Compassion Probe V7 (Style-Controlled)
Linear probe for detecting compassion-related framing in Llama 3.1 8B hidden states.
Model Description
This probe identifies a direction in activation space that distinguishes welfare-focused responses from economic/utilitarian-focused responses when discussing animal-related topics.

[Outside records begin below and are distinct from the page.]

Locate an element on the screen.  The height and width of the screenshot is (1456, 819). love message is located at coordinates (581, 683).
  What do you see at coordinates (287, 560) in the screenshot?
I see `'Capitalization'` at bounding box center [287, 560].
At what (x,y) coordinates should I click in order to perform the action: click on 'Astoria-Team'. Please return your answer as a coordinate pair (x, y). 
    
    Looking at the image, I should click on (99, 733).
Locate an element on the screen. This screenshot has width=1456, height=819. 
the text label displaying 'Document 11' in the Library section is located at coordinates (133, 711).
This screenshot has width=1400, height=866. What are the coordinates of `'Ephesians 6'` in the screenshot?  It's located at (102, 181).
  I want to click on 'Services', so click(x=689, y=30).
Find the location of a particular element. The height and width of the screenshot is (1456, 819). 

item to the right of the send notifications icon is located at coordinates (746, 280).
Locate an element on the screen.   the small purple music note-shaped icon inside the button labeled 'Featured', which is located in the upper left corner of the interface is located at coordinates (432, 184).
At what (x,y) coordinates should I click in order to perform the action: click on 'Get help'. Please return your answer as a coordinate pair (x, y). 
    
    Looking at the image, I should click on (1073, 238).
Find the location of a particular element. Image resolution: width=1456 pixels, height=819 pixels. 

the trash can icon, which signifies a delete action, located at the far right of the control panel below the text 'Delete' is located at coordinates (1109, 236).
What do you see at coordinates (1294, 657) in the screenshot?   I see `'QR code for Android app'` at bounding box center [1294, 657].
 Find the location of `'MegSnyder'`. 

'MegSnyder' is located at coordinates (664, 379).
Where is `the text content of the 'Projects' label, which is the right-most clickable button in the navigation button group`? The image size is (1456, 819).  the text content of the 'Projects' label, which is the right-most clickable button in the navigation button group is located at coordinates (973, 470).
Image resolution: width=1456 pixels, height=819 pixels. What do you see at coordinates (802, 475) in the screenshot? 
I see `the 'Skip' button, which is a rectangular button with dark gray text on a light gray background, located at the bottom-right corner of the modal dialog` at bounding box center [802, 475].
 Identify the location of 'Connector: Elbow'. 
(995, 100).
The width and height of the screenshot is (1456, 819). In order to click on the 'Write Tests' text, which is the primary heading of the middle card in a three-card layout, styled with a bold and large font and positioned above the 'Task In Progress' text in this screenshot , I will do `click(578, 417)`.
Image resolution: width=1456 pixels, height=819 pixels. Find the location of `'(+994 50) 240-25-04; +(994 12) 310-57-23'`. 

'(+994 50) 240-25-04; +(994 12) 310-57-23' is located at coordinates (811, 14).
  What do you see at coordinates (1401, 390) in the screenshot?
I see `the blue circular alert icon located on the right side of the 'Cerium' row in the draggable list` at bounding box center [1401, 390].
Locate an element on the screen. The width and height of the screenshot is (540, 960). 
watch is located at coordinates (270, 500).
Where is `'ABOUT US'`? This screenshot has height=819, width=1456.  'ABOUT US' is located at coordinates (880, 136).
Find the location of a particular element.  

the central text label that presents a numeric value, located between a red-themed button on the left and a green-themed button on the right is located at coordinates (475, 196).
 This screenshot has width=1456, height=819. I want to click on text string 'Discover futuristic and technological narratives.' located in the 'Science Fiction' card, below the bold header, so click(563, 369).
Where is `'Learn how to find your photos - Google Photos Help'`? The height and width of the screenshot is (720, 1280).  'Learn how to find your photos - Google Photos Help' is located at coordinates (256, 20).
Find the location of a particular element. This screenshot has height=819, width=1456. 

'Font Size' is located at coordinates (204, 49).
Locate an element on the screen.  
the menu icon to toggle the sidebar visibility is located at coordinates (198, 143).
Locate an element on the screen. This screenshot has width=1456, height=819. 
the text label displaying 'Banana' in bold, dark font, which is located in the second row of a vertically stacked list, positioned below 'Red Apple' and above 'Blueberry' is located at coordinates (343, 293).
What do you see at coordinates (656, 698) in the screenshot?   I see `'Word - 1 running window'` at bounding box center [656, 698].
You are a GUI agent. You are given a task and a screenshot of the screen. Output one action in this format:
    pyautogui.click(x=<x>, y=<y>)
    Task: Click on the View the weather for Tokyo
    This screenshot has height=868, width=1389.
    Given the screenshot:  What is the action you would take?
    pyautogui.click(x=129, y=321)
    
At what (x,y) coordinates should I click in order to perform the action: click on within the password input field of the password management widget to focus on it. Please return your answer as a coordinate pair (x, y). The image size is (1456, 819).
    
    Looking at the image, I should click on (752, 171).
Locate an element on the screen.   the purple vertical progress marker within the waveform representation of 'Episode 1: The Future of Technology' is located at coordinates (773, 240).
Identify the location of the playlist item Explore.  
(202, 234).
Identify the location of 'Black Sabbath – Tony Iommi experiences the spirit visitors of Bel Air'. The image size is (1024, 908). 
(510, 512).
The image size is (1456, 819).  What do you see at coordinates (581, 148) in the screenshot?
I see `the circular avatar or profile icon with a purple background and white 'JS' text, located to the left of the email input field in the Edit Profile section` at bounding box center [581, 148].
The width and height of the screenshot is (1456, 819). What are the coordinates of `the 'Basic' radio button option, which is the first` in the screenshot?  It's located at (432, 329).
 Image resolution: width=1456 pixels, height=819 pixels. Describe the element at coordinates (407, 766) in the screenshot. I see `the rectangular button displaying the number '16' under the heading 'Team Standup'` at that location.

Unlike earlier versions, V7 uses style-controlled training pairs where both responses share identical tone, length, and academic register—differing only in whether they foreground animal welfare or instrumental value.
Key Results
| Layer | Accuracy | AUROC | CV Accuracy |
|---|---|---|---|
| 8 | 95.3% | 0.991 | 98.1% |
| 12 | 97.7% | 0.998 | 97.7% |
| 16 | 95.3% | 0.985 | 97.2% |
| 20 | 93.0% | 0.976 | 97.2% |
Recommended layer: 12
AHB Validation
Validated against the Animal Harm Benchmark on natural Llama 3.1 8B outputs:
| Metric | Value |
|---|---|
| Pearson r | 0.428 |
| Spearman r | 0.389 |
| p-value | <0.0001 |
The probe generalizes from synthetic training pairs to predict compassion scores on novel, natural model outputs.
Usage
import torch
from transformers import AutoModelForCausalLM, AutoTokenizer
# Load probe
probes = torch.load("compassion_probes.pt")
direction = probes[12]["direction"] # Layer 12, shape: (4096,)
direction = direction / direction.norm() # Normalize
# Load model
model = AutoModelForCausalLM.from_pretrained(
"meta-llama/Llama-3.1-8B-Instruct",
output_hidden_states=True,
torch_dtype=torch.float16,
device_map="auto"
)
tokenizer = AutoTokenizer.from_pretrained("meta-llama/Llama-3.1-8B-Instruct")
# Get activations
text = "Do fish feel pain?"
inputs = tokenizer(text, return_tensors="pt").to(model.device)
with torch.no_grad():
outputs = model(**inputs)
# Extract layer 12, last token
hidden_state = outputs.hidden_states[12][0, -1, :].float()
# Project onto probe direction
score = torch.dot(hidden_state, direction.to(hidden_state.device))
print(f"Compassion score: {score.item():.3f}")
# Positive = welfare-focused, Negative = utilitarian-focused
Probe Structure
The .pt file contains a dictionary keyed by layer number:
{
8: {
"direction": tensor(4096,), # Normalized probe direction
"weights": tensor(4096,), # Raw logistic regression weights
"bias": float, # Logistic regression bias
"diff_means": tensor(4096,), # Mean difference direction
},
12: { ... },
16: { ... },
20: { ... },
}
Training Data
Trained on 106 contrastive pairs generated from Animal Harm Benchmark scenarios. Each pair contains:
- Compassionate: Welfare-focused framing (foregrounds animal experience, sentience, suffering)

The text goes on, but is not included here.